** Begin Supplied data **
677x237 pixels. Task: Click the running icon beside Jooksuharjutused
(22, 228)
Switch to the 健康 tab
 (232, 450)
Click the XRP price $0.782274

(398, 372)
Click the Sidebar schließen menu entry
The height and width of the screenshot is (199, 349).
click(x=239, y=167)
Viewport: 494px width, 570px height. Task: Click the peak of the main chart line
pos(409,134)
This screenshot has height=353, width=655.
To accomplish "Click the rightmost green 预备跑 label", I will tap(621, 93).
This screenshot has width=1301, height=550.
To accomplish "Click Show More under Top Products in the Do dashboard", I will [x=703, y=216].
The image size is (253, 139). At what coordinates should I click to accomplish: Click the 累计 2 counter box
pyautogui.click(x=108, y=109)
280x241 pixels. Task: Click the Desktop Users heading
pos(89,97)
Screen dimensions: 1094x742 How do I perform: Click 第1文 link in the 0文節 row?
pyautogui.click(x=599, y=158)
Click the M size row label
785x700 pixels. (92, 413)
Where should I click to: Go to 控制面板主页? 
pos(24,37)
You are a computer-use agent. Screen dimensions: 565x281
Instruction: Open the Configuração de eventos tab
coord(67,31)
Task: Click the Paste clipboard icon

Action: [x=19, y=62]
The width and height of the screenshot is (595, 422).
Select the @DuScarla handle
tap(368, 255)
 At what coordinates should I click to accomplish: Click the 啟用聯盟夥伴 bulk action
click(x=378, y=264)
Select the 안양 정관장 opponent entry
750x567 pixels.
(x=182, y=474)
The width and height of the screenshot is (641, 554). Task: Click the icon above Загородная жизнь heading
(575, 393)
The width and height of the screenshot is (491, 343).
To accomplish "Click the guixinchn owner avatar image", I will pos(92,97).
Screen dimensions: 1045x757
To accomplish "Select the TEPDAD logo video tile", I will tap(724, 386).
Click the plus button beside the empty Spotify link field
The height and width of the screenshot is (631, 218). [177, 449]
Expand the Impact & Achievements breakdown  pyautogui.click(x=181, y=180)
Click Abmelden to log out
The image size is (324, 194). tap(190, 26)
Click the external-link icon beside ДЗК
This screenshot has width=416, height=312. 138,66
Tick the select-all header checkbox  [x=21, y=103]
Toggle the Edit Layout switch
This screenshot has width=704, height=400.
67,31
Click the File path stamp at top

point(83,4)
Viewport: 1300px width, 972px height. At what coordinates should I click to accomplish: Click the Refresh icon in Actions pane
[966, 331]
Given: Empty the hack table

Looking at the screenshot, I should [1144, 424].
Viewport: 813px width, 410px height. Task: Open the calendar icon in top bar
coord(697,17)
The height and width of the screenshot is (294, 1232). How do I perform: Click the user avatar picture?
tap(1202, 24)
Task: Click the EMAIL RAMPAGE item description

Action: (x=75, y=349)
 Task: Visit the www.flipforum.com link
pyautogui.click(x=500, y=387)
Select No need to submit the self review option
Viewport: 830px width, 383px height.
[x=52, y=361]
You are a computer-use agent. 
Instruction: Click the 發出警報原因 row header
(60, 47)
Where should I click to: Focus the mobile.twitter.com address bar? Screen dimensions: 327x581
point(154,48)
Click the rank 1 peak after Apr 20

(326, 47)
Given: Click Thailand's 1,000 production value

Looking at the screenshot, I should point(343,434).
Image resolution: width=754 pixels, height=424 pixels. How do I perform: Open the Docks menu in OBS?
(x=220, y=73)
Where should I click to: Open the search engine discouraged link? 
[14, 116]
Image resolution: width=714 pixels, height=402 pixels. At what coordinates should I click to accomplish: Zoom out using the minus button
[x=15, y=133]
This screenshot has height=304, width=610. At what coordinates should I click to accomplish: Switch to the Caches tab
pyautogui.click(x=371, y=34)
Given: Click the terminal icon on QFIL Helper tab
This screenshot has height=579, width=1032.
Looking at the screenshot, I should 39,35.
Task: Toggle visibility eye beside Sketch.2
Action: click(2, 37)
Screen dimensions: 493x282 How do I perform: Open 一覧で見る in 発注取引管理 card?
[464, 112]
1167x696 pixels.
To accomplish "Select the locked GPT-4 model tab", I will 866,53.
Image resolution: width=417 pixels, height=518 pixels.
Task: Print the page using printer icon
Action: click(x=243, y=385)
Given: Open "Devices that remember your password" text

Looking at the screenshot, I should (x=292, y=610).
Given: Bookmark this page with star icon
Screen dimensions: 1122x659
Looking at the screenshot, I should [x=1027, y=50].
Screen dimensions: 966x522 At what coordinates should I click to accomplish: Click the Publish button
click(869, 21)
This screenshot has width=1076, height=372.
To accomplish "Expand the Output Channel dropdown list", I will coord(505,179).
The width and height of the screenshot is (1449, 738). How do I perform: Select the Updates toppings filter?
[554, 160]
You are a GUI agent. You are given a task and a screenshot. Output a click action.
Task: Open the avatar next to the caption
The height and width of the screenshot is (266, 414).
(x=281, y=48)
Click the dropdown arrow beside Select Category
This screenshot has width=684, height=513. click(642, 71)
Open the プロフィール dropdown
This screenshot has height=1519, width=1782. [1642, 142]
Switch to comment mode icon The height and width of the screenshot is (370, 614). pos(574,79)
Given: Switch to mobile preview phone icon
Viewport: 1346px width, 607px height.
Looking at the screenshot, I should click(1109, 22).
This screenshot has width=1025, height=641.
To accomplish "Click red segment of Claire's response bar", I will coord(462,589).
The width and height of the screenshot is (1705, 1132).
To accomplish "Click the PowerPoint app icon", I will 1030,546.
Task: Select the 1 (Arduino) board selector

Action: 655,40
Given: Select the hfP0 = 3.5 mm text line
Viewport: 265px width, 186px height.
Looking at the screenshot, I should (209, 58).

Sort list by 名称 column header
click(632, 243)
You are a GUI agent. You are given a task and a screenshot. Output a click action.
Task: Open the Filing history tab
** End Supplied data **
• _Task statement_
Could you repeat, word for word, the lines of the listing from the line containing "Click the external-link icon beside ДЗК" through the line containing "coord(697,17)", both included?

• _Correct output_
Click the external-link icon beside ДЗК
This screenshot has width=416, height=312. 138,66
Tick the select-all header checkbox  [x=21, y=103]
Toggle the Edit Layout switch
This screenshot has width=704, height=400.
67,31
Click the File path stamp at top

point(83,4)
Viewport: 1300px width, 972px height. At what coordinates should I click to accomplish: Click the Refresh icon in Actions pane
[966, 331]
Given: Empty the hack table

Looking at the screenshot, I should [1144, 424].
Viewport: 813px width, 410px height. Task: Open the calendar icon in top bar
coord(697,17)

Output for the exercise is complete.